Online teaching and DingTalk
Since the epidemic has rendered a number of schools closed, schooling has become a pain for all families with educating children at home. Though the online education has been settled as a stopgap measure, the new way of teaching received plentiful grumbles among parents, complaining it being too ‘formalistic’ and giving them extra responsibility on top of their regular work as children are entitled to excessive freedom of unlimited access to screens.

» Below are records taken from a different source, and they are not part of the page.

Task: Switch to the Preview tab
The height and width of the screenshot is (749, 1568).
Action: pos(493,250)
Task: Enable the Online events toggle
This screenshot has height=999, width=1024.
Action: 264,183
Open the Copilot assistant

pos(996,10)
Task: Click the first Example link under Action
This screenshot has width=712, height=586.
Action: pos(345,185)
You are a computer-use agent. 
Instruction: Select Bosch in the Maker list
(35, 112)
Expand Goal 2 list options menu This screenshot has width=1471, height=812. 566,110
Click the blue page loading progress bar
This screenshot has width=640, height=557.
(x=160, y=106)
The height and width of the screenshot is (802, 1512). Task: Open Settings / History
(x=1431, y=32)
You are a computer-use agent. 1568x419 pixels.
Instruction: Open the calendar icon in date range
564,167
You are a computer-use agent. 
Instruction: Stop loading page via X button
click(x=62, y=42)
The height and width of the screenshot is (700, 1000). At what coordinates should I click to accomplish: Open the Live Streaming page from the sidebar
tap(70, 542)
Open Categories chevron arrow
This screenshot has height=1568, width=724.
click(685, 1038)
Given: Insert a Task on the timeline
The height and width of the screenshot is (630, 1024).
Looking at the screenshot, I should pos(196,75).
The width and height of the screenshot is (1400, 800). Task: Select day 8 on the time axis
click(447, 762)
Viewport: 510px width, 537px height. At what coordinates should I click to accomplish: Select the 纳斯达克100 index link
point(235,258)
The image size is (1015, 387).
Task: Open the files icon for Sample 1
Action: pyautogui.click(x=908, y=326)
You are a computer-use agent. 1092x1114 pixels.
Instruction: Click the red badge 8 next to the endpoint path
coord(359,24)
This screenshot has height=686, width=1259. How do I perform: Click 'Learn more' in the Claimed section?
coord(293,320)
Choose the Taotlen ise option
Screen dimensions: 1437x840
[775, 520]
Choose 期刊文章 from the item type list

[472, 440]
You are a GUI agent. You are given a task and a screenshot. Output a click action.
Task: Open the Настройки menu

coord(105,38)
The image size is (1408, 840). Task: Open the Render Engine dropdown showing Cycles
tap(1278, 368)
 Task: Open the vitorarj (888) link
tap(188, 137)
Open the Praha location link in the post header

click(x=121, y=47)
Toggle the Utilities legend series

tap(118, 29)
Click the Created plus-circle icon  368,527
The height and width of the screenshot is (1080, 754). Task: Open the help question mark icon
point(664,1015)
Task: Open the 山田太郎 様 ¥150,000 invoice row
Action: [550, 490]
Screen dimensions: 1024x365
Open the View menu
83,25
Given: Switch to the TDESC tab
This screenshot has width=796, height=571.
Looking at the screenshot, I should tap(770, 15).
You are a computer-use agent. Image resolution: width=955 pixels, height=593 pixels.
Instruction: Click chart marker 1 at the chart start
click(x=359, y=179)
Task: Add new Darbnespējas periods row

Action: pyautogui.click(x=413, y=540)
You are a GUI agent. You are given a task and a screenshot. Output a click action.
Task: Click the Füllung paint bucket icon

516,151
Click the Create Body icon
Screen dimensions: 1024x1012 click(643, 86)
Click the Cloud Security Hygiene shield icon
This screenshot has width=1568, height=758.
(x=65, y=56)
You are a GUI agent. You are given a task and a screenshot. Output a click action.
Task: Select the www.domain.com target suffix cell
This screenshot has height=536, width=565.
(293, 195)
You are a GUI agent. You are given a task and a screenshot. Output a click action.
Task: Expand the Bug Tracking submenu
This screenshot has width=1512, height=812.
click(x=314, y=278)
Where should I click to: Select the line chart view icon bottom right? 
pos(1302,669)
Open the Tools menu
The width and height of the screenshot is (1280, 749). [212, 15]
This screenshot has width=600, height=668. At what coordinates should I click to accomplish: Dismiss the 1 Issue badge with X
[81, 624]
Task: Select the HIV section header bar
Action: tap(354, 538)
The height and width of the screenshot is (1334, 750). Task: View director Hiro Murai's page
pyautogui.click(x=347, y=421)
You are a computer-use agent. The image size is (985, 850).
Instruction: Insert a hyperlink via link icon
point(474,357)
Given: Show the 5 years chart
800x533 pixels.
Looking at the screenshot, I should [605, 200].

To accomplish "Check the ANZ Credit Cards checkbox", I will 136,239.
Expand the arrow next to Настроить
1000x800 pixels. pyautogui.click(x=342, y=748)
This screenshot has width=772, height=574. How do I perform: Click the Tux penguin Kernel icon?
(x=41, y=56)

Various kinds of communicative tools are adopted by different schools to facilitate tele-education. Among others, DingTalk has seen the greatest surge in its downloads as it’s the chosen application for more than many schools across the country. However, the interoperative app which is backed by Alipay, received hundreds of thousands of low-star ratings from students, believing the rumour that the low rates would delist apps from app stores, after which they could be free again from endless home-study work. Some parents have also joined the ‘rating-down campaign’, accusing the constant and agitating ‘ding’ notifications every time when a new assignment is released, distract them from the already compacted life and work. To appease their anger, DingTalk released a self-joking video featured memes and cartoons with begging lyrics and catchy tunes for positive reviews, hoping to win back its reputation in the app review fields.
Teaching online is not a new idea in China. Leading companies have already had stakes in this market by investing edtech novas like Yuanfudao and VIPKID so as to diversify their business interests. Meanwhile, obstacles exist despite the financial aiding since they have struggled to gain a foothold as user acquisition costs outstrip revenue – no matter how much the advertising budget being squandered, the predominance of offline private test prep courses and tutoring centres didn’t seem dented. However, with those shutdowns, edtech sees a window of opportunity – parents are anxious about having their children lagging behind peers and they started flocking into online education, and on the other end, agencies have correspondingly offered free trial courses through all-levels serving for new user acquisition.